There was a good reason for representatives of the College Board, which administers Advanced Placement tests across the nation, to be in Maryland recently. After all, it’s worth a visit when the state ranks No. 1 in the nation in terms of AP achievement for the third straight year.
And there was a good reason that Arundel High School was one of three that those representatives and State Superintendent of Schools Nancy Grasmick chose to tour to highlight AP successes. After all, the school’s enrollment in AP courses is up nearly 31 percent over the last four years, and the number of students taking AP exams is up nearly 85 percent. Last year, 53 percent of Arundel students who took AP exams scored 3 or better, the target to receive college credit.
Across Anne Arundel County we have many AP success stories to tell. From the ninth-grader who enrolled in AP so that he could challenge himself to the senior whose 14 AP courses and resulting exam scores will allow her to enter college as a sophomore, we are doing great things to prepare children to excel once they leave our classrooms.

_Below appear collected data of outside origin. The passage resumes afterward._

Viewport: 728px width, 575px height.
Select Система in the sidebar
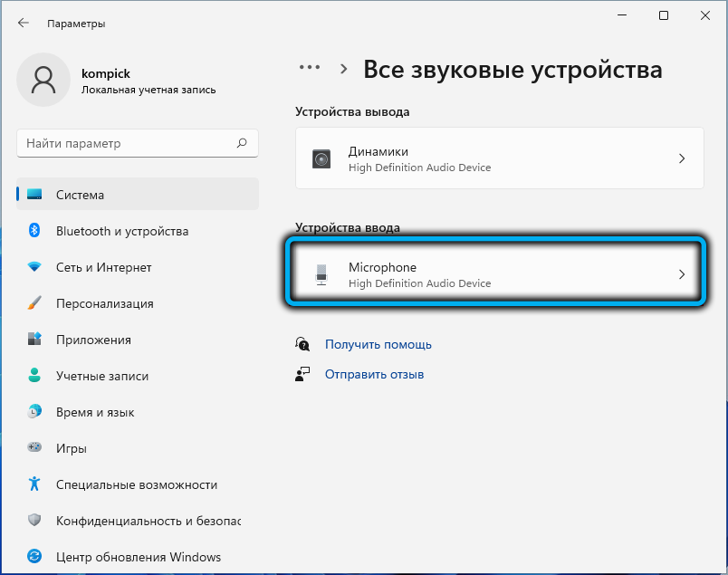click(80, 195)
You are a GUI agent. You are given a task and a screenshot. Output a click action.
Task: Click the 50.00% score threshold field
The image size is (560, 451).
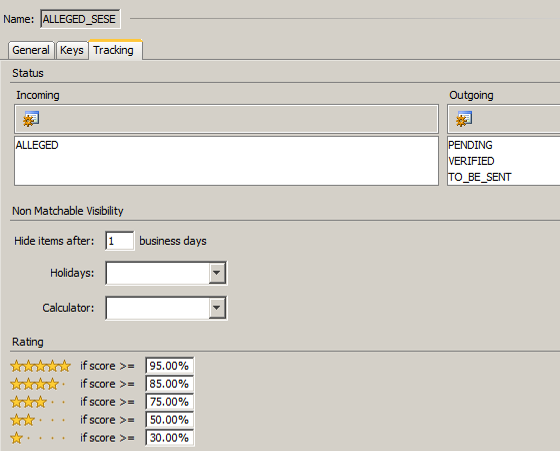[170, 420]
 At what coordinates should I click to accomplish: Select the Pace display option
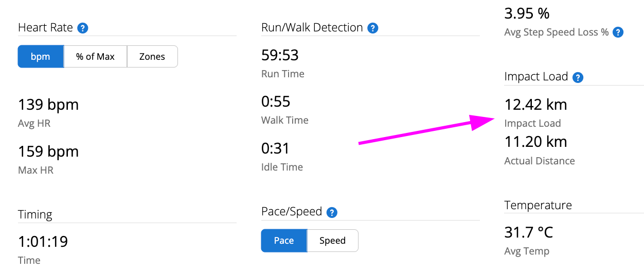coord(284,241)
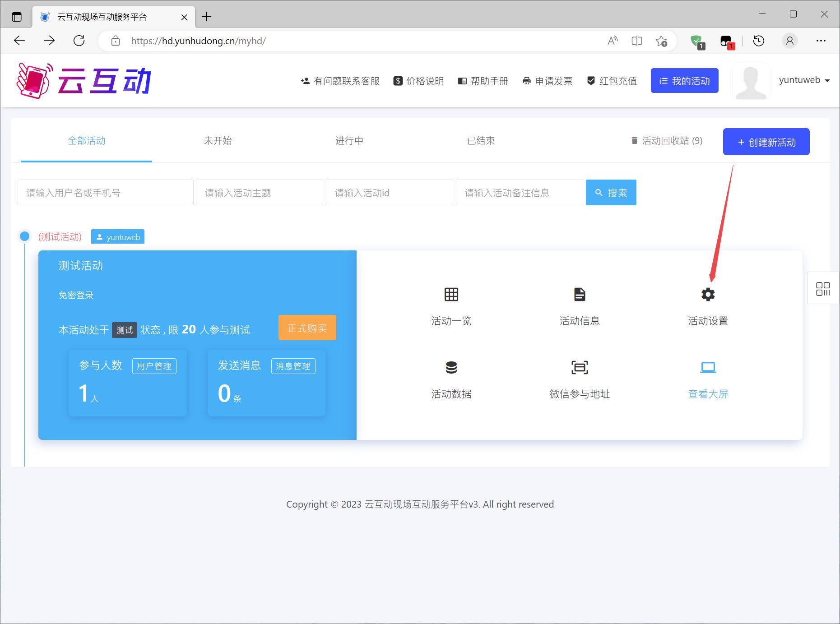Switch to the 已结束 tab
Viewport: 840px width, 624px height.
pyautogui.click(x=481, y=141)
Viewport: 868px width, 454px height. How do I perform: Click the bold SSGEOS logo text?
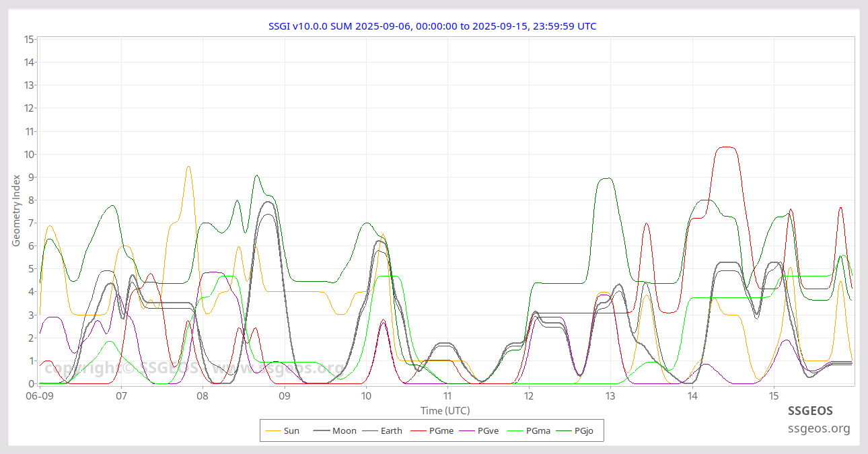tap(810, 410)
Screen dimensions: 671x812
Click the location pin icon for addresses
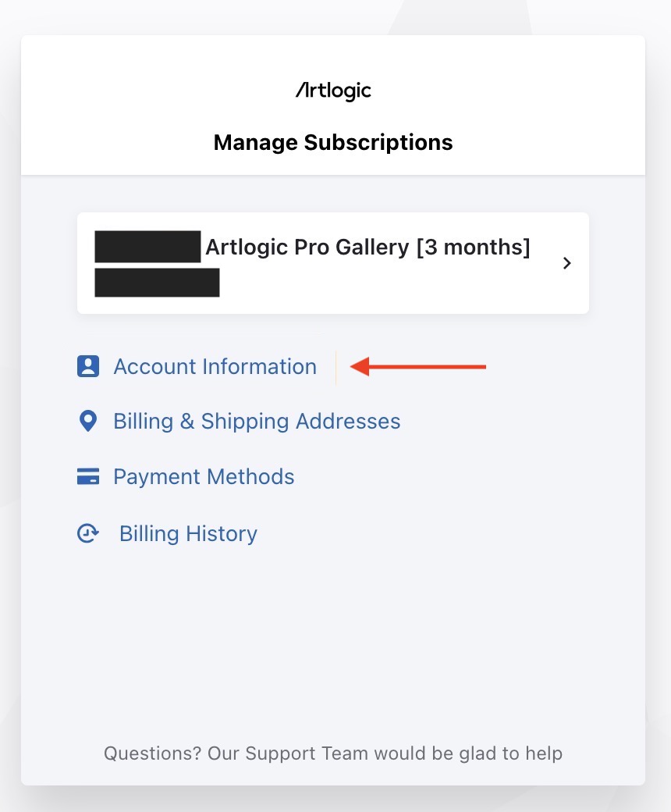click(x=88, y=421)
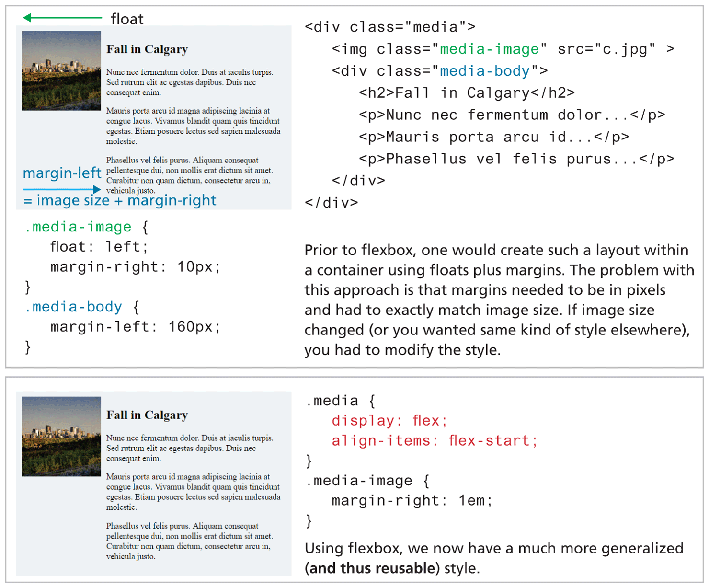Screen dimensions: 709x588
Task: Click the Calgary skyline image in the float example
Action: 61,70
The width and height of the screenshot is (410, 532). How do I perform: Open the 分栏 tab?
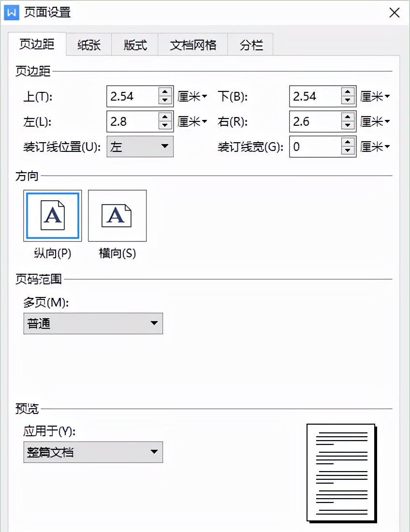pos(250,44)
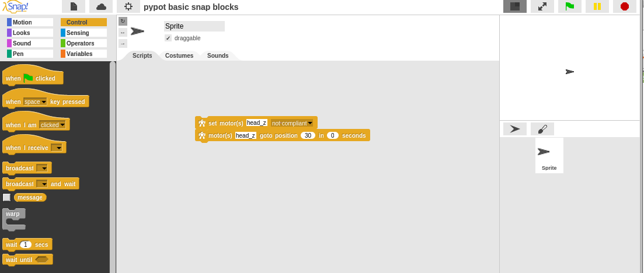Click paint a new sprite brush icon
This screenshot has width=644, height=273.
[x=542, y=129]
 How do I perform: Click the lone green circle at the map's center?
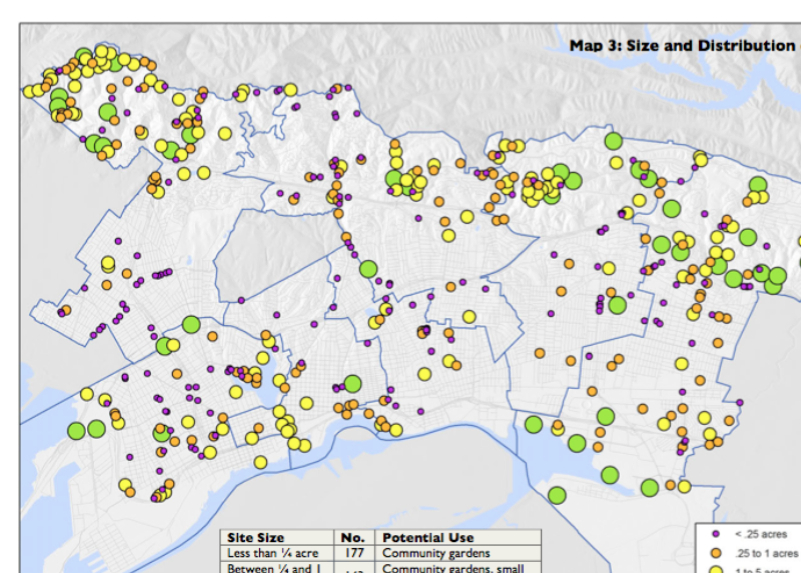pos(368,269)
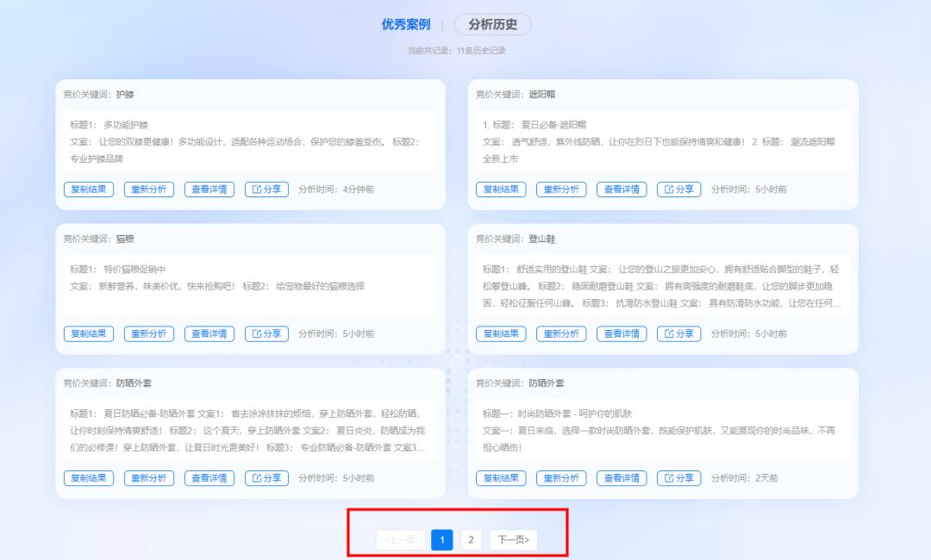Go to next page with 下一页
The image size is (931, 560).
point(512,539)
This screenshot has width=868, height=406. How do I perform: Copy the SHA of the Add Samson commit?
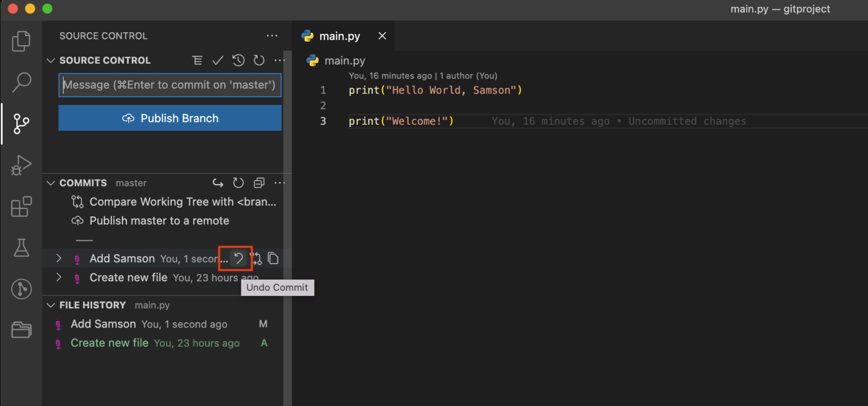273,259
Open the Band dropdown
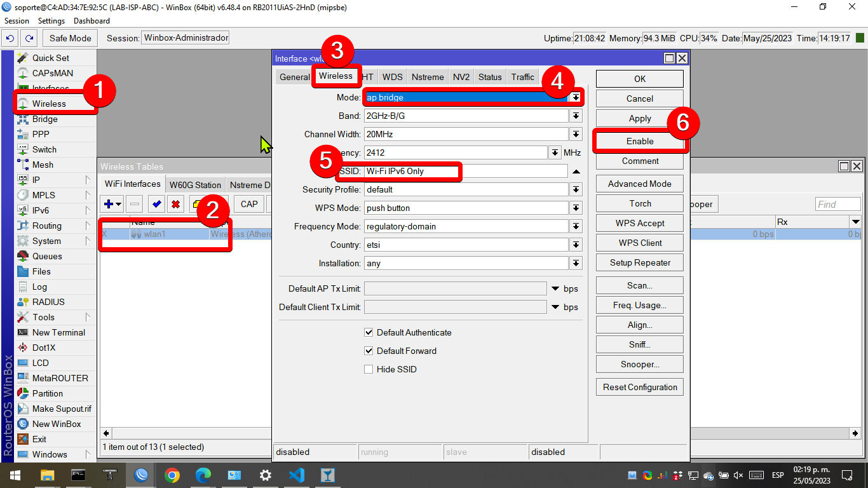Image resolution: width=868 pixels, height=488 pixels. [576, 115]
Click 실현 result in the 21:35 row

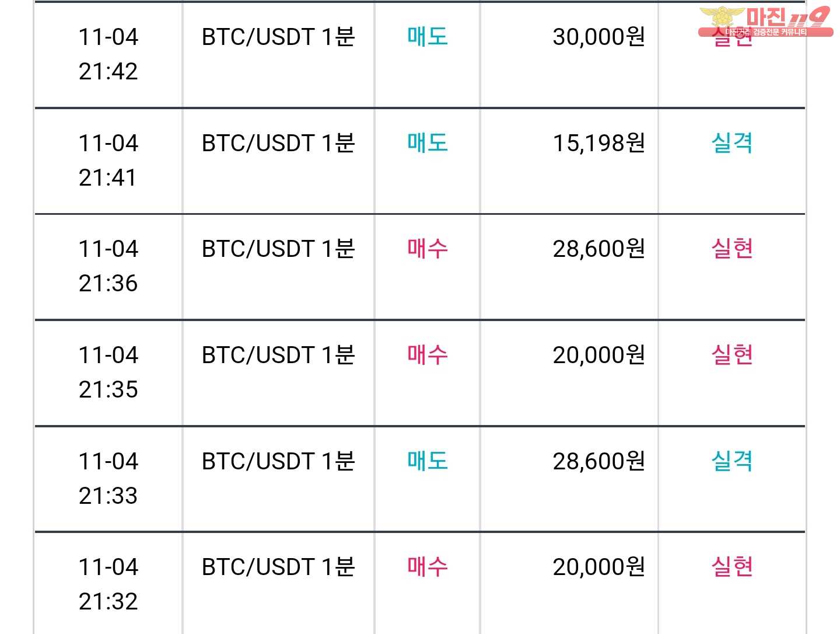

To be clear, there is much more work to be done. However, we have spent a great deal of time opening the doors of our AP classrooms to students in traditionally underrepresented groups and in convincing students that we believe in their potential and so should they. In the last school year, we administered more than 10,000 AP exams for the first time. Since 2006-2007, AP enrollment has increased 11.5 percent but the number of exams taken by our students has risen 34 percent. The rise for African-American and Hispanic students taking the exams is markedly more dramatic, at 97.7 percent and 80.6 percent, respectively.
While the percentage of students scoring a 3 or higher on exams fell last year from the year before, we still have more students earning college credit through exams – more than 4,900 in 2009-2010 – than ever before. Further, the data is clear that students who have the experience of AP courses and exams, even if they do not score a 3 on the exam, are more likely to do better in college coursework because of the experience gained in high schools. Those are powerful reinforcements that can pull students into classrooms and afford them the experience of rigorous instruction. There is no success without access, and we must continue to open doors that for too many years have been slammed shut for some of our students.
The challenge for our school system – and for all systems across our nation – is to continue to develop the relationships that allow us to see the potential that lies within our students and pay it as much attention as we do the data that lies on a page before us. For all that data can tell us – and we must not underestimate its importance – it cannot measure a child’s heart, or desire, or passion.
Those relationships are a big reason we are seeing success in our AP classrooms and elsewhere across our system. We must continue to forge them, however, if we are to reach our ultimate goal – that every child achieves his or her true potential.
The writer is Kevin M. Maxwell, Superintendent of Anne Arundel County Public Schools.